Question:Jim Reed manages a fleet of utility trucks for a rural county government. He’s been in his job for 30 years, and he knows where the angles are. He makes sure that when new trucks are purchased, the residual value is set as low as possible. Then, when they become fully depreciated, they are sold off by the county at residual value. Jim makes sure his buddies in the construction business are first in line for the bargain sales, and they make sure he gets a little something back. Recently, a new county commissioner was elected with vows to cut expenses for the taxpayers. Unlike other commissioners, this man has a business degree, and he is coming to visit Jim tomorrow.

Requirements

1. When a business sells a fully depreciated asset for its residual value, is a gain or loss recognized?

2. How do businesses determine what residual values to use for their various assets? Are there “hard and fast” rules for residual values?

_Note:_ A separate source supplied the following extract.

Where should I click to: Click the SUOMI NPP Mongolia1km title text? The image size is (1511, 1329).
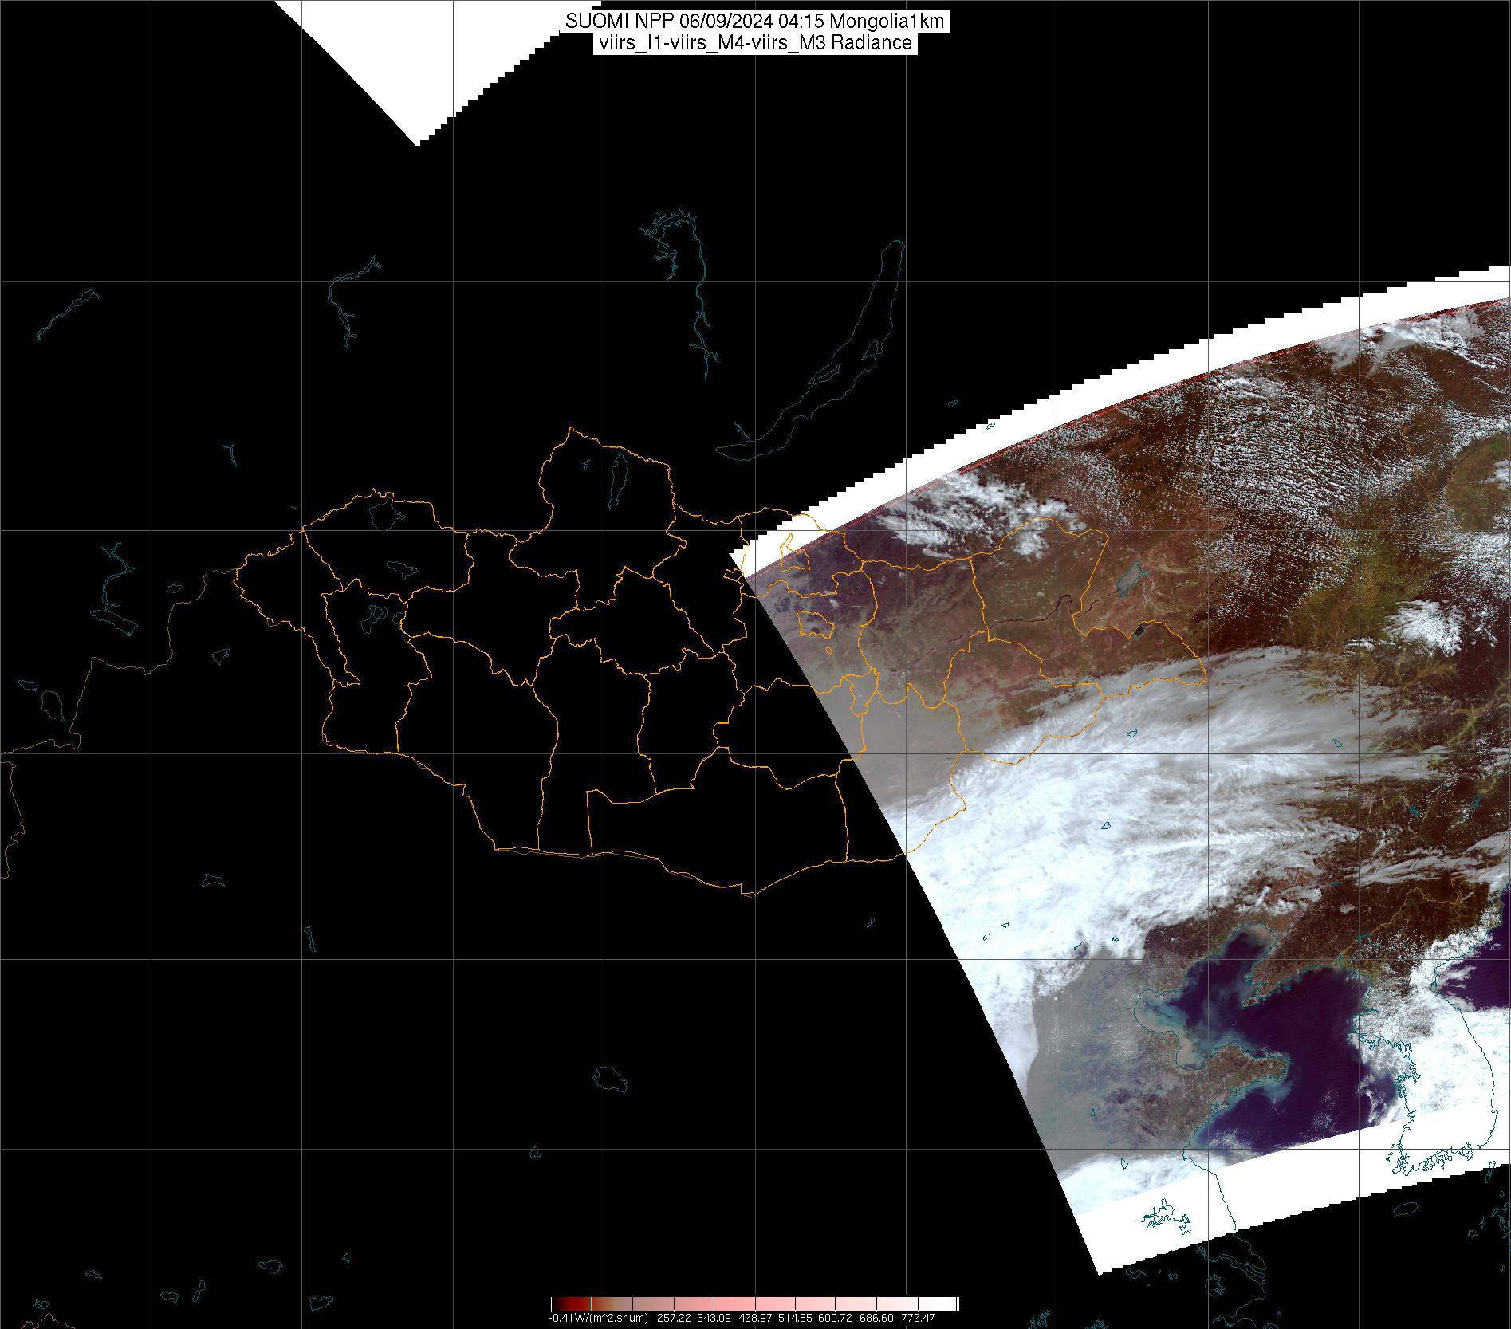(755, 22)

3. How would an organization prevent the kind of fraud depicted here?

Short Answer

Expert verified

Answer

No gain or loss would recognizeon selling the fully depreciable asset at its residual value. Residual value is determined based on experience, and the company can prevent fraud by adopting best practices.

Step by step solution

01

Definition of Depreciation

The expenses charged to report the decline in the value of the fixed assets acquired by the company are known as depreciation expenses. Such expenses are reported in the statement reporting net income.

02

Recognition of Gain/loss on sale at residual value

The business entity will not report any gain or loss when the asset is sold at its residual value at the end of its useful life. It is so because the gains and losses are recognized when there is a difference between the book value and the sales price of the asset. At the end of the useful life, the asset's book value will be equal to its residual value only; therefore, the business entity neither records gain nor loss.

03

Determination of residual value

There is no hard and fast rule for determining residual value. Residual value is determined based on experience and logical judgment.

04

Prevention of fraud

Anyone can commit fraud in determining the asset's residual value or estimated life prevented by implying the competitor's strategy or adopting the federal depreciation schedule for different classes of assets like MACRS.